Waiser elaborated on encounters with Canadian political leadership (complete with admonitions about Canadians not knowing how to spell leaders names such as Macdonald and Wilfrid Laurier). As time went on it became evident that the treaties signed by representatives of the crown and First Nations leaders such as Chiefs Ahtahkakoop and Mistawasis would not unfold to the benefit of Indigenous peoples on the prairies.
Rather than the guaranteed education on Indigenous territories, the infamous system of residential schools was established to create a cultural, social and familial disconnect among the Indigenous peoples, the results of which are well documented.
He commented on the past system which effectively incarcerated indigenous peoples on reserves under a rigid system of oversight where any lack of compliance meant no food. He also noted how reserve lands were reduced in size by up to 20 per cent during Lauriers years of government.

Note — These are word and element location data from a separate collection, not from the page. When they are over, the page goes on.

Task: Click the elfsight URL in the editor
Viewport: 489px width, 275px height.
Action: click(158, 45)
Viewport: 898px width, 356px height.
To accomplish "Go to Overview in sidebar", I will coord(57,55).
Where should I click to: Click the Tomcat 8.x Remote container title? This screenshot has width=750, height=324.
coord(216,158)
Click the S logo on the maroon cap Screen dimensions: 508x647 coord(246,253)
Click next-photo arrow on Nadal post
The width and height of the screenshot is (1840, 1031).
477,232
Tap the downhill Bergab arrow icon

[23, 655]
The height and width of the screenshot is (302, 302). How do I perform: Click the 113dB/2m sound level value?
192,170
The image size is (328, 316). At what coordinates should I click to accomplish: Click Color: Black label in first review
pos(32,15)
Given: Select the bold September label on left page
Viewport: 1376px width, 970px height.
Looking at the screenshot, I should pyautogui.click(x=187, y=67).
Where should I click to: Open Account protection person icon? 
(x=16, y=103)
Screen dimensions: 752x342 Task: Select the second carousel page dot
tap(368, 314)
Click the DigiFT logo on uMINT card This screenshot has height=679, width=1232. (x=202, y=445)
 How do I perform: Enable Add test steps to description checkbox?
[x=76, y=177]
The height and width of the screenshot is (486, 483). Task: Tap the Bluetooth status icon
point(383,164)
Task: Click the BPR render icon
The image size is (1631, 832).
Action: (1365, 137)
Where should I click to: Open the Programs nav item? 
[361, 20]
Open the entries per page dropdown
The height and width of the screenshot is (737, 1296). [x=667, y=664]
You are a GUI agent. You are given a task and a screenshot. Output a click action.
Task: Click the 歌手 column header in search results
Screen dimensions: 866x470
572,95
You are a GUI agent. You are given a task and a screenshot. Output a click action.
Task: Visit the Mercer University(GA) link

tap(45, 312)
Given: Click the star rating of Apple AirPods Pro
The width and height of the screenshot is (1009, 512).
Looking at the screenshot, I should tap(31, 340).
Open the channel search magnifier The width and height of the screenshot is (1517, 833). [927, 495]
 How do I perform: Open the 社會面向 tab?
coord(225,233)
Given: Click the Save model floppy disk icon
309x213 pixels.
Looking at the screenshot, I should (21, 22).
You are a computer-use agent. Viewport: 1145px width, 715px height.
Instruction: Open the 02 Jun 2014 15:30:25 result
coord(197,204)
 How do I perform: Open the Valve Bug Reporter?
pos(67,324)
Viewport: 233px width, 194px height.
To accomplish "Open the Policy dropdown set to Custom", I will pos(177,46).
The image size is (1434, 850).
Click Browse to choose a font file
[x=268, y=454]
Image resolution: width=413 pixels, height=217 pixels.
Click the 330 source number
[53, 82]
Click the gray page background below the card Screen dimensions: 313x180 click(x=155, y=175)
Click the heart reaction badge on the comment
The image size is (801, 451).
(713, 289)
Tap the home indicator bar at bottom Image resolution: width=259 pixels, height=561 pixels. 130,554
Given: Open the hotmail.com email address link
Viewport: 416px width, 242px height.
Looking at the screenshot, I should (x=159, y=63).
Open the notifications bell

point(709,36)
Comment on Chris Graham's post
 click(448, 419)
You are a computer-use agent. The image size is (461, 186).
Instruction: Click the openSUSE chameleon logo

Waiser also commented on an occasionally heard sentiment that treaties are a thing of the past and that people should just move on. He drew a parallel to an agreement held with Canadian Pacific Railway at its establishment that their land holdings would never be subject to tax, an agreement that continues to exist today.
Waiser concluded that any movement toward reconciliation required more than empty gestures of removing statues and changing names of landmarks. People would have to engage in real activism in order to bring about the change everyone seeks. He said in one particularly acute sign of distress is the homeless population in the city of Saskatoon with many Indigenous children on the streets.
Waiser return to his lecturer stance, being a former professor at the University of Saskatchewan for many years, making connections with some of his former students in the audience.